Another Indian attraction unfolded at a local basketball court — Heer Ke Waris, presented by the Ishara Puppet Theatre Trust. Directed by one of the flag-bearers of Indian puppetry, Dadi Pudumjee, the play drew from the classic 18th-century tale of Heer and Ranjha, as ascribed by Waris Shah, and presented a contemporary telling that interwove puppets, actors, masks, and movement. The festival itself supports a slew of international co-productions, and one of the beneficiaries has been the Katkatha Puppet Arts Trust. Under the aegis of this collaboration, they presented their bold new version of The Mahabharata, helmed by artistic director Anurupa Roy. The production employs the Japanese technique of Bunraku, masks and shadow theatre, elements of chau and kalaripayattu, and a melange of other influences to create a compressed interpretation of the epic with a focus on just 14 characters, and a running time of 70 minutes.
Eschewing the mainstream
Roy’s production opened last year in August at Ranga Shankara, Bengaluru, and has toured sporadically throughout the year, including a stint in France. It interestingly eschews the mainstream Ved Vyasa version of the epic, instead of drawing extensively from the oral traditions of the Togalu Gombeyaata, a form of shadow puppetry prevalent in Karnataka that employs puppets made of leather. Roy’s team was able to discover detailed stories obscured in the Vyasa manuscript. For instance, the plight of Subala, starved to death by Bhishma, provides us some rationale behind his son Shakuni’s diabolical plan for vengeance. His dice were made from the bones of his father’s right hand. Krishna is conspicuous by his absence—a choice the team continue to grapple with. Only his death due to Gandhari’s curse is foregrounded. “We wanted to emphasize the omnipotence of Krishna, and also dilute the idea that the war was between his friends and foes. The Mahabharata is a great leveler, and his absence makes him almost equal to the other fourteen characters,” says Roy. Balancing out both sides keeps the material resolutely in the gray, rather than the good-versus-evil crusade that the Great War is often represented as.
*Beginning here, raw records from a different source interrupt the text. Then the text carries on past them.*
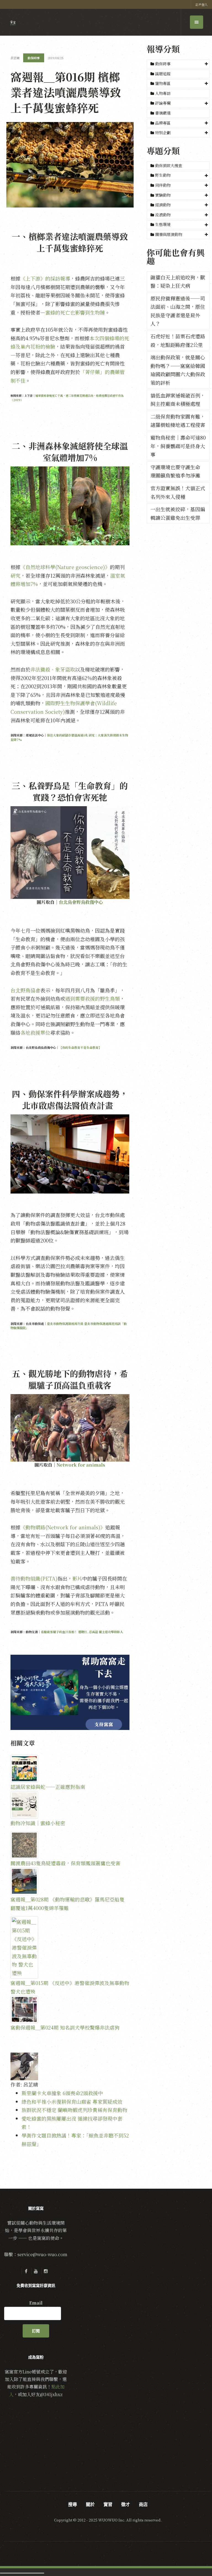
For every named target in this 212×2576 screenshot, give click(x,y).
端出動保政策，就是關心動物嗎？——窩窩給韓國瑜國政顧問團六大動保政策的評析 (177, 370)
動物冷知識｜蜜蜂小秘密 (37, 1823)
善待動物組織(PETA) (33, 1578)
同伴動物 (163, 185)
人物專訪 (162, 93)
The canvas of The Mahabharata lent itself spectacularly to Roy’s form, although it took her team more than two years to improvise each character’s delineation. Two clowns stand in as masked vidushakas (or narrators), bridging the distance between the audience and the formal characters with repartee and sardonic insight. Amba appears in the battlefield as a magnificently bedecked bride, before transforming into the sinuous Shikhandi. Yudhishthira’s gambling addiction is a persona attached to him—a puppet with only a head and two hands. It effectively conveys the idea of a puppet manipulating the puppeteer, in the same way as an unhealthy predilection would exercise control on a hapless addict. Draupadi’s disrobing is illustrated with the pulling out of every strand of her puppet’s hair, which is significant because it is her hair that will be soaked in blood after the war, personifying that the war is really just a bloodbath.
The medium is the message
Because of its condensed format, and artistic selections, The Mahabharata has faced its share of detractors. After performances in Charleville Mézières, the production traveled to other French towns including Saint Germain-lès-Arpajon, a Parisian suburb. There, after a show, they were accosted by a woman affronted by the idea that the Bhagvad Gita had been completely excised from their rendition of the epic. She blamed them of kowtowing to Western tastes, a charge that Roy denies since the same version has been staged extensively in India as well.
Though her latest production is seen as a crossover success by those who pigeonhole puppetry into a reductive niche, Roy is refreshingly emphatic about how she would characterize her own work. “For me, the word is not theatre, it’s puppet theatre. The core of our work deals with the idea of the inanimate as an actor. We are not focused on the human body or human psychology, we are very aware that it is the inanimate that our audience watched and connects to. Sometimes we also happen to act with our puppets, but none of us are actors. We are puppeteers.”
The Mahabharata was performed at Nehru Auditorium, Worli on November 25
This post originally appeared in The Hindu on November 23, 2017, and has been reposted with permission.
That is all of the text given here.